Desde 2000, Leo criou com diferentes parceiros mais de uma dúzia de espaços de shows no Rio de Janeiro – Casa da Matriz, Teatro Odisseia e Cinematheque, entre outros. Em 2014, publicou o livro “Rio Cultura da Noite – Uma história da vida noturna do Rio” (Casa da Palavra / Leya) e os projetos “Prêmio Noite Rio” e “Festival Literário da Lapa”.
Participou de vários congressos e seminários, incluindo palestras para o British Council no “Dice Workshop”, em Londres (2018), na Rio Creative Conference (2019), na HES_SO University (2016), em Lausanne, na Suíça, e em várias universidades no Brasil.

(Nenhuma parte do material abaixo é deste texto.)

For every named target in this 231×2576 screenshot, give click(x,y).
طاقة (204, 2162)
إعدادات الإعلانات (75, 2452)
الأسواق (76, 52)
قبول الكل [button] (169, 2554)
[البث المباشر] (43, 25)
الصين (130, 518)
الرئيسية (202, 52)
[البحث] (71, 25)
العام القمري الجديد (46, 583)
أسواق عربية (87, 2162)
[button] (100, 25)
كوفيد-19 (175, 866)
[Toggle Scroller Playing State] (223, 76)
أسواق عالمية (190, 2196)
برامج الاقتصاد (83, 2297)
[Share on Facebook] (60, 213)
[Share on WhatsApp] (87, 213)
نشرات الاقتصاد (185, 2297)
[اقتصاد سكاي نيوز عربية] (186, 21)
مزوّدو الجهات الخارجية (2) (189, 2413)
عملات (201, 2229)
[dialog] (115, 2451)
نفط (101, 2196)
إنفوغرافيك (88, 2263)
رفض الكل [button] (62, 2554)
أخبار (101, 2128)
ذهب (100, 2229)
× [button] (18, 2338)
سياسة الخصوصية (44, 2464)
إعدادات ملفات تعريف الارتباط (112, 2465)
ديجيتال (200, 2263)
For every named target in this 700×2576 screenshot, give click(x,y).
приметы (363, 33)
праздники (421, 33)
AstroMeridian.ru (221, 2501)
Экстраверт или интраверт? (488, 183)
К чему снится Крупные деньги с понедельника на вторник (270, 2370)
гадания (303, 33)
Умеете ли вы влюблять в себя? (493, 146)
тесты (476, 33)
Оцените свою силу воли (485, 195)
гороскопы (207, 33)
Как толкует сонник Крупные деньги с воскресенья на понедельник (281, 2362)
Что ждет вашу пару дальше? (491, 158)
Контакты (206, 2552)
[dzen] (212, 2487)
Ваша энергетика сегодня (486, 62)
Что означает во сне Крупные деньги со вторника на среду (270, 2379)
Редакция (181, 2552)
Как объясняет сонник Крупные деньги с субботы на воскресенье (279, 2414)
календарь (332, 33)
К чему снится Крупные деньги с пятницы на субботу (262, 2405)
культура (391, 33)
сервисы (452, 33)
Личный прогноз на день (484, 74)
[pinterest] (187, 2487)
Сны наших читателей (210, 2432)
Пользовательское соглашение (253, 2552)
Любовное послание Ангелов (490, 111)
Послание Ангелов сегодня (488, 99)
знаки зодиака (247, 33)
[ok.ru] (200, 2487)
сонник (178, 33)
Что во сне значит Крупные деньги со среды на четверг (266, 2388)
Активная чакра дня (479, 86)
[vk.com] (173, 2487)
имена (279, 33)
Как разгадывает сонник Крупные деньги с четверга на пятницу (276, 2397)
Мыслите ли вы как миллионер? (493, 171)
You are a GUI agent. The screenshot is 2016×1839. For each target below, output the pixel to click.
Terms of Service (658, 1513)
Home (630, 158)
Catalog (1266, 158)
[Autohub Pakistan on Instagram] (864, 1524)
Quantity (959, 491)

Leo foi subsecretário da Secretaria de Estado da Cultura do Rio de Janeiro (entre 2016 e 2018). Desde 2012, é responsável pelo Programa de Música e Negócios da PUC-Rio (Pontifícia Universidade Católica do Rio). Entre 2010 e 2013, gerenciou o Rio Criativo, primeira incubadora pública dedicada a start-ups criativas na América Latina.
Nos últimos 10 anos, Leo Feijó participou de missões culturais no exterior no Reino Unido (Londres e Brighton), Estados Unidos (Austin, Texas), Dinamarca (Copenhague) e Hungria (Budapeste).